◆ **What needs to be done**: Set down, word for word, each line from the top of the data through the line that has "Image resolution: width=1521, height=2408."; omit every picture.

◆ **Information provided**:
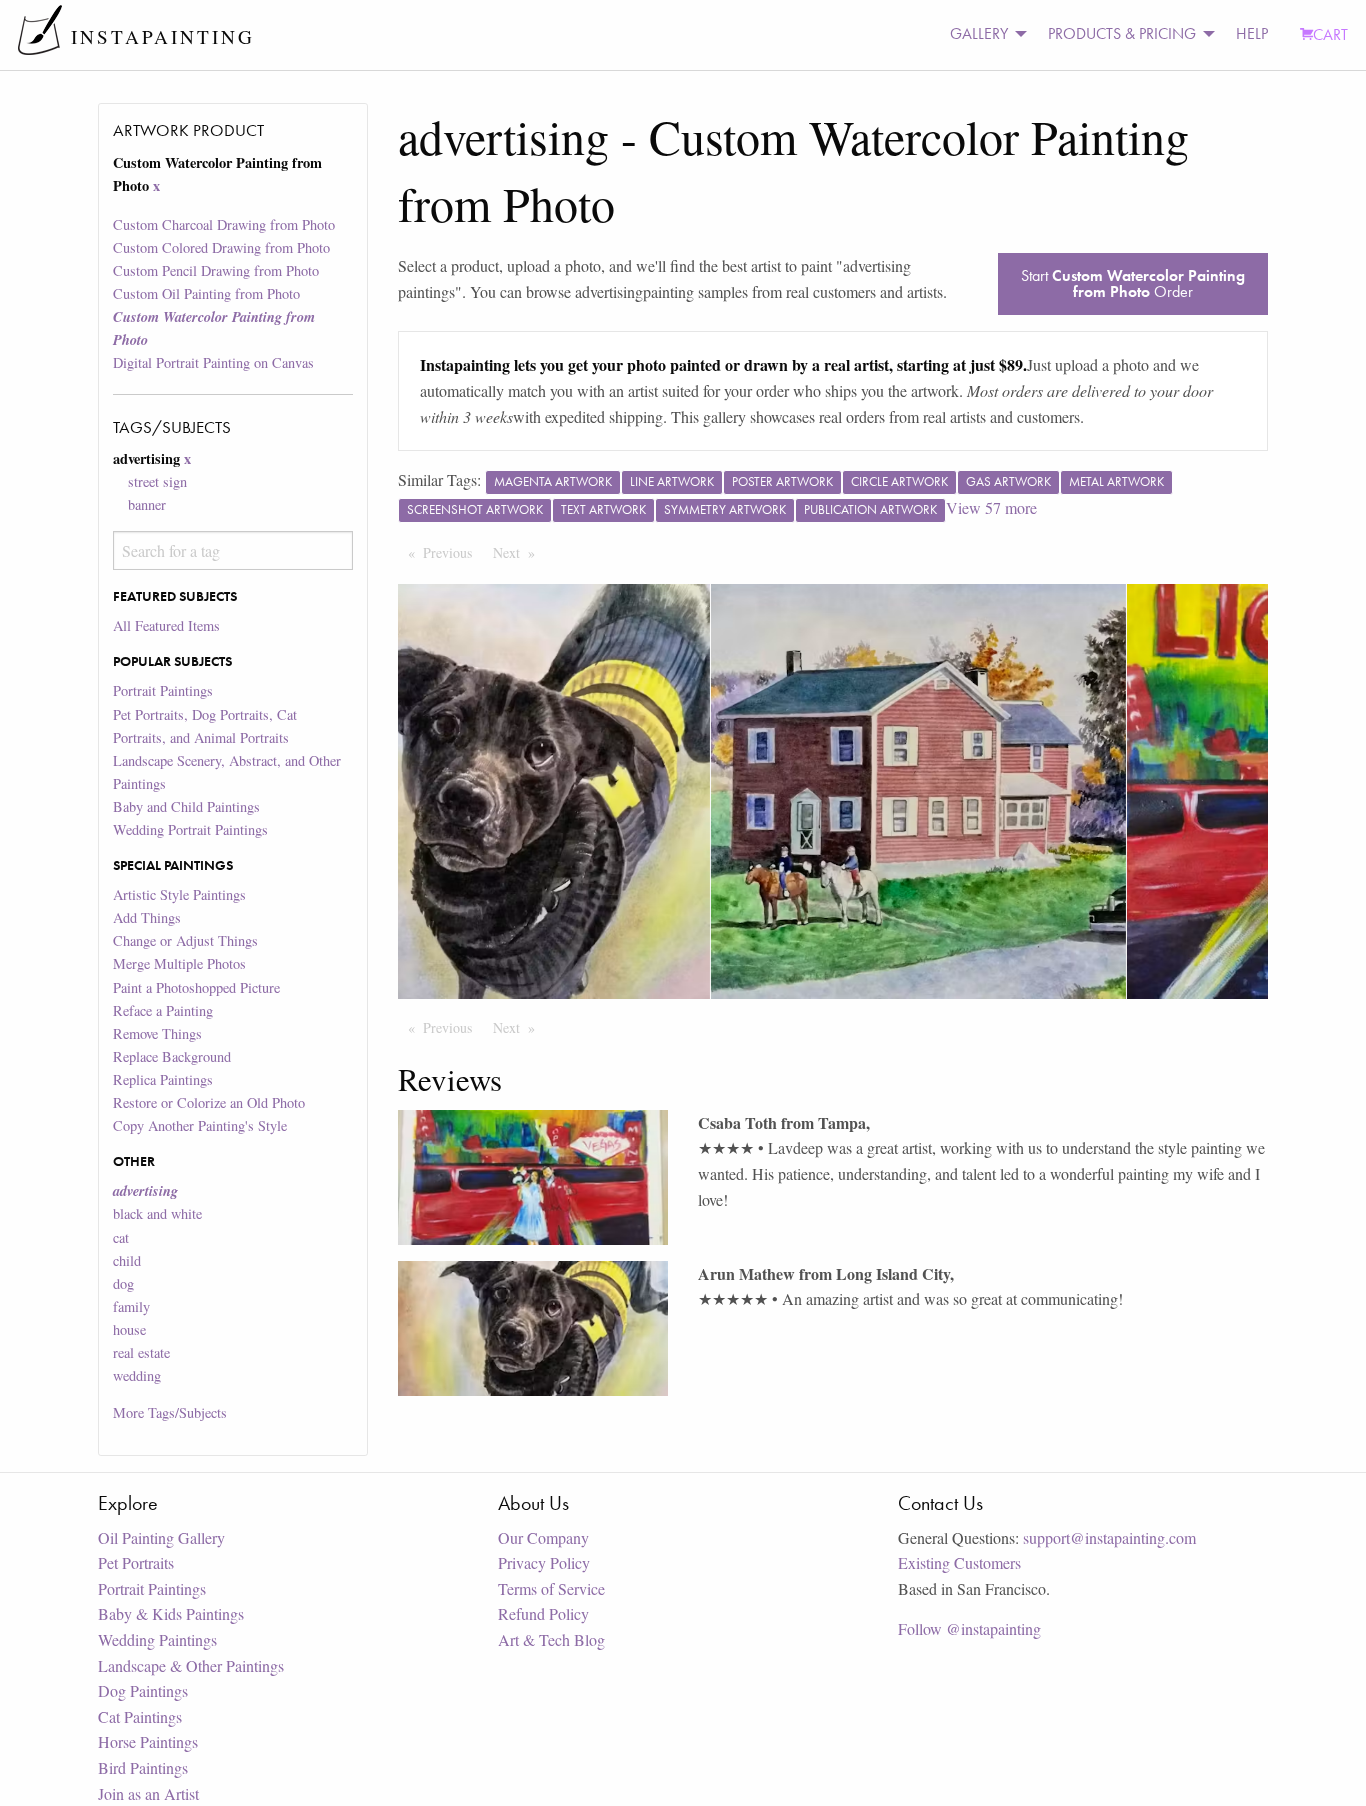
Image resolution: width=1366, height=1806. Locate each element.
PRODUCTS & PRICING (1122, 33)
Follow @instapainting (969, 1628)
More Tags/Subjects (170, 1412)
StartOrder (1133, 283)
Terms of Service (551, 1588)
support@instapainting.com (1109, 1537)
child (127, 1260)
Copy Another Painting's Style (200, 1125)
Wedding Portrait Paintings (190, 829)
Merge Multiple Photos (179, 963)
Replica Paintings (163, 1079)
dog (123, 1283)
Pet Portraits (136, 1562)
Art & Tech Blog (551, 1639)
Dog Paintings (143, 1690)
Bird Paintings (143, 1767)
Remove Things (157, 1033)
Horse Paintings (148, 1741)
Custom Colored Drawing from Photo (221, 247)
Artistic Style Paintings (179, 894)
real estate (141, 1352)
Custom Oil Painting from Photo (206, 293)
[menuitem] (983, 34)
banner (147, 504)
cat (121, 1237)
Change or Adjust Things (185, 940)
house (129, 1329)
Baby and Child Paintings (186, 806)
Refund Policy (543, 1613)
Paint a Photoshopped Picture (196, 987)
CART (1330, 34)
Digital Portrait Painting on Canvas (213, 362)
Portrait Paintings (163, 690)
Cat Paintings (140, 1716)
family (131, 1306)
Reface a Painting (163, 1010)
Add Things (147, 917)
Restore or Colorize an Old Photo (209, 1102)
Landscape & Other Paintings (191, 1665)
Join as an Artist (148, 1793)
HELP (1252, 33)
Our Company (543, 1537)
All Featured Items (166, 625)
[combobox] (232, 550)
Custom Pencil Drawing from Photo (216, 270)
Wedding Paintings (157, 1639)
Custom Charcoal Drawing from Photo (224, 224)
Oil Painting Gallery (161, 1537)
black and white (157, 1213)
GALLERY (979, 33)
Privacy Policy (544, 1562)
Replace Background (172, 1056)
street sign (157, 481)
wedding (137, 1375)
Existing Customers (959, 1562)
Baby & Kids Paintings (171, 1613)
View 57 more (991, 507)
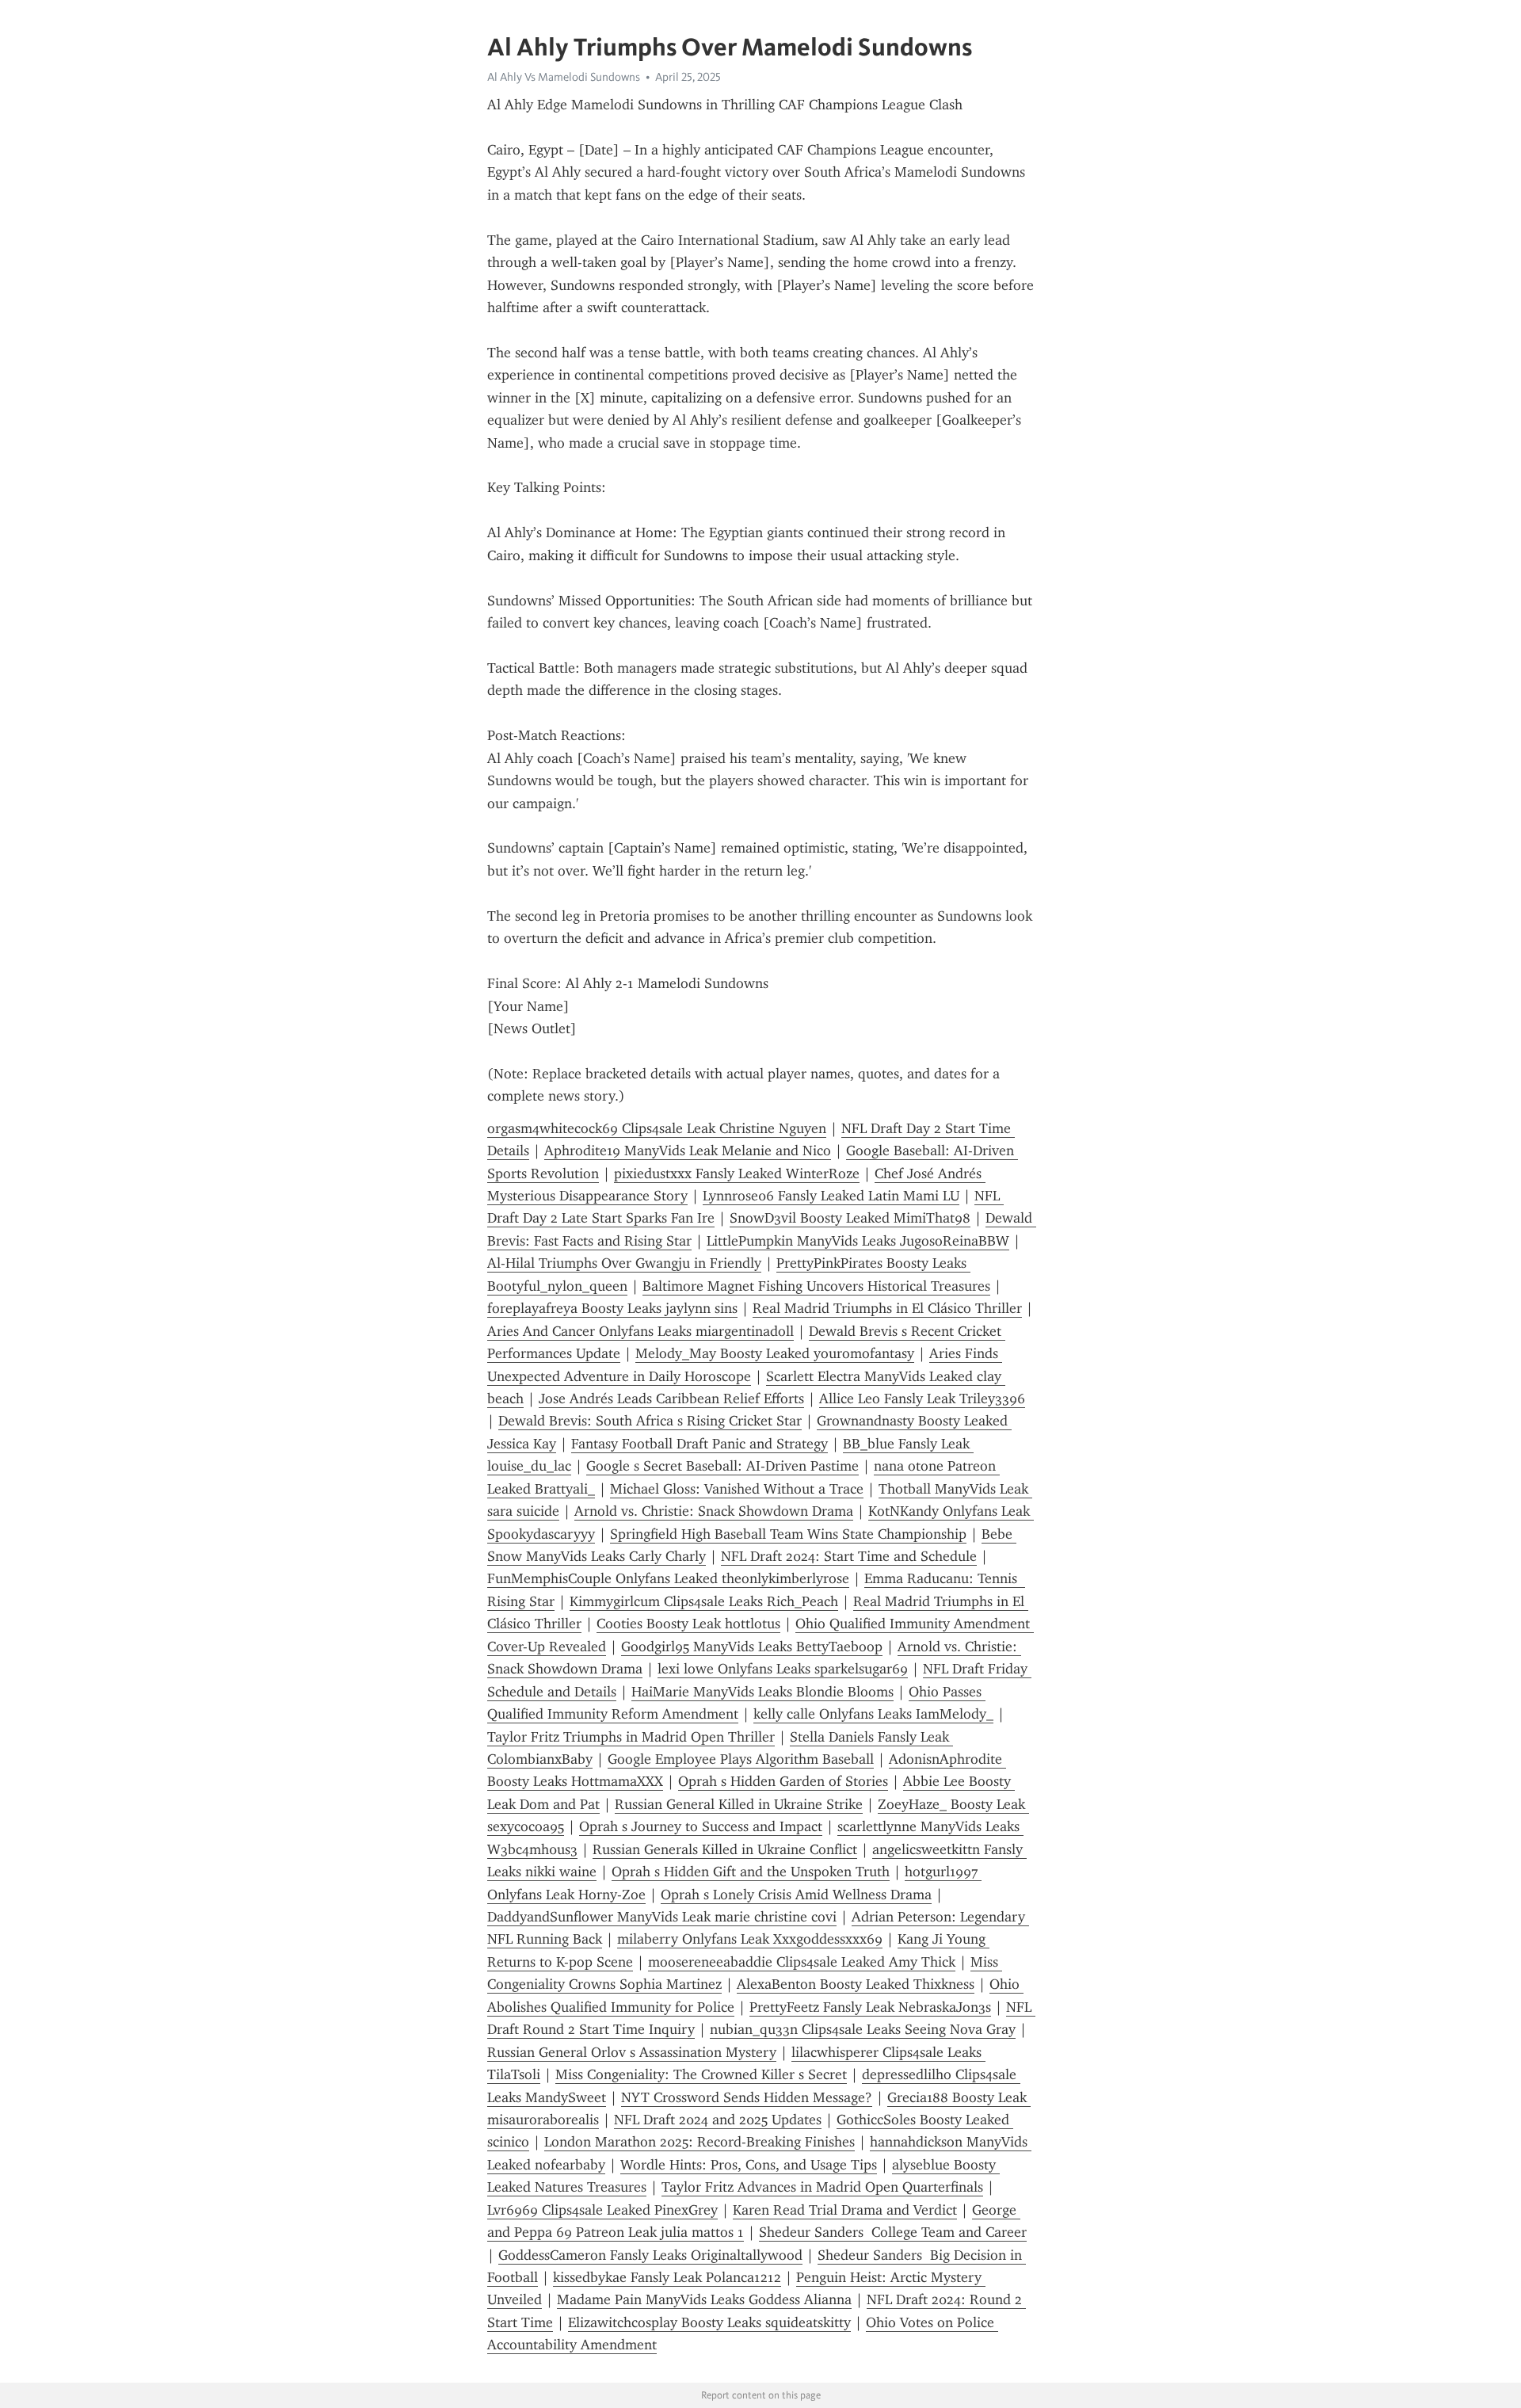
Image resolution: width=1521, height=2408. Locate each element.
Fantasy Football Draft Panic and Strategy (699, 1443)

◆ **Task output**:
Image resolution: width=1366, height=1806. Locate each element.
PRODUCTS & PRICING (1122, 33)
Follow @instapainting (969, 1628)
More Tags/Subjects (170, 1412)
StartOrder (1133, 283)
Terms of Service (551, 1588)
support@instapainting.com (1109, 1537)
child (127, 1260)
Copy Another Painting's Style (200, 1125)
Wedding Portrait Paintings (190, 829)
Merge Multiple Photos (179, 963)
Replica Paintings (163, 1079)
dog (123, 1283)
Pet Portraits (136, 1562)
Art & Tech Blog (551, 1639)
Dog Paintings (143, 1690)
Bird Paintings (143, 1767)
Remove Things (157, 1033)
Horse Paintings (148, 1741)
Custom Colored Drawing from Photo (221, 247)
Artistic Style Paintings (179, 894)
real estate (141, 1352)
Custom Oil Painting from Photo (206, 293)
[menuitem] (983, 34)
banner (147, 504)
cat (121, 1237)
Change or Adjust Things (185, 940)
house (129, 1329)
Baby and Child Paintings (186, 806)
Refund Policy (543, 1613)
Paint a Photoshopped Picture (196, 987)
CART (1330, 34)
Digital Portrait Painting on Canvas (213, 362)
Portrait Paintings (163, 690)
Cat Paintings (140, 1716)
family (131, 1306)
Reface a Painting (163, 1010)
Add Things (147, 917)
Restore or Colorize an Old Photo (209, 1102)
Landscape & Other Paintings (191, 1665)
Join as an Artist (148, 1793)
HELP (1252, 33)
Our Company (543, 1537)
All Featured Items (166, 625)
[combobox] (232, 550)
Custom Pencil Drawing from Photo (216, 270)
Wedding Paintings (157, 1639)
Custom Charcoal Drawing from Photo (224, 224)
Oil Painting Gallery (161, 1537)
black and white (157, 1213)
GALLERY (979, 33)
Privacy Policy (544, 1562)
Replace Background (172, 1056)
street sign (157, 481)
wedding (137, 1375)
Existing Customers (959, 1562)
Baby & Kids Paintings (171, 1613)
View 57 more (991, 507)
Image resolution: width=1521, height=2408. Locate each element.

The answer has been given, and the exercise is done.